A person involved in the deal and familiar with Korean Air's thinking says it will never pay anything like the market price, which last week valued KAI's equity at 2.5 trillion won.
While noting that the company is highly priced compared with foreign aerospace manufacturers, such as Boeing, equities analysts at Nomura say that “KAI has a better growth outlook for the next five years, in our view.” It is unclear why KAI should be expected to grow strongly, however. Its civil work will presumably expand only in line with global commercial aircraft demand. As for defense, its biggest new program—to build the 245 Surion utility helicopters—will run at a modest building rate over roughly 10 years. The prospective Korean Attack Helicopter program, not yet launched, will have a similarly drawn-out production profile.
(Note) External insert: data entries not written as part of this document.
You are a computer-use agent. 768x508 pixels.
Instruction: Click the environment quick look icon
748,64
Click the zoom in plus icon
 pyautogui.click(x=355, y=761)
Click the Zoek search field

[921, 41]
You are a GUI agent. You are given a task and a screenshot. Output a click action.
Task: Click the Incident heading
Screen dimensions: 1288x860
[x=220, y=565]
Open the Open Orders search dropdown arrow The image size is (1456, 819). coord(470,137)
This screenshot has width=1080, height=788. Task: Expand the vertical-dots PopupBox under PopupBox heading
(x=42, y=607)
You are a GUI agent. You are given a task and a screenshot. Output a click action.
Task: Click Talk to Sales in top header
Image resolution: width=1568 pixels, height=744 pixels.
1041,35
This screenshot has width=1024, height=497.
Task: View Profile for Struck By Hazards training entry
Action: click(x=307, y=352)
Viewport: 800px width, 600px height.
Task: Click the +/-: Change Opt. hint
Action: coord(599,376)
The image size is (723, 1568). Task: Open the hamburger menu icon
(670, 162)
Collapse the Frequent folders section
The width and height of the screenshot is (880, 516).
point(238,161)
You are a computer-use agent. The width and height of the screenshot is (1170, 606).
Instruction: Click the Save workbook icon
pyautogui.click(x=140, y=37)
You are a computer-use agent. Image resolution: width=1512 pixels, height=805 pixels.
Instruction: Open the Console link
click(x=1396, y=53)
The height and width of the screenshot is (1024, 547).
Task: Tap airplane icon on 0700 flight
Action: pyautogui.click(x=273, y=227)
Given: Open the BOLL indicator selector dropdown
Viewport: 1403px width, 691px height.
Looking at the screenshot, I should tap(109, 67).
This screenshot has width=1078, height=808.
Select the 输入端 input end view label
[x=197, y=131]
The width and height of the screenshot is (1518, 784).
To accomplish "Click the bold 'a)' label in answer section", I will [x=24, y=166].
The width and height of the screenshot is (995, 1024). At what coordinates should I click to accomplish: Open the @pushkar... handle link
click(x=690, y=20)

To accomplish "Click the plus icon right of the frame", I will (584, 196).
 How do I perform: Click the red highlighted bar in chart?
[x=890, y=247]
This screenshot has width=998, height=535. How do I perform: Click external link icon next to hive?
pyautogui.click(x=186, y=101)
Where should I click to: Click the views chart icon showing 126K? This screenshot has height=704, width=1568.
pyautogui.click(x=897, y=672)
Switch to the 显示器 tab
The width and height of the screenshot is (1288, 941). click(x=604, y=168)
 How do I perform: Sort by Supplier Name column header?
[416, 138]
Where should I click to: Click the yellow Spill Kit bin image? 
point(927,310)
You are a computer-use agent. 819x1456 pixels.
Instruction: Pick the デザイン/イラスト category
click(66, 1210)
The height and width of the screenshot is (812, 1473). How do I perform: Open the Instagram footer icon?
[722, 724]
Like any national arms supplier, its prospects for revenue and profits are very much in the hands of its defense-ministry customer.
One reason for the high price of the shares could simply be patriotism among South Korean investors, combined with the small fraction of the company's stock that is freely traded.
Until the Asian financial crisis of 1997-98 forced reorganization, South Korea had four aircraft manufacturers: the aerospace divisions of the Samsung, Hyundai and Daewoo conglomerates, which were merged to make KAI, plus Korean Air. Korean Air was able to resist a government push to include its aerospace business in KAI, too—presumably because Korean Air would have been only a minority shareholder.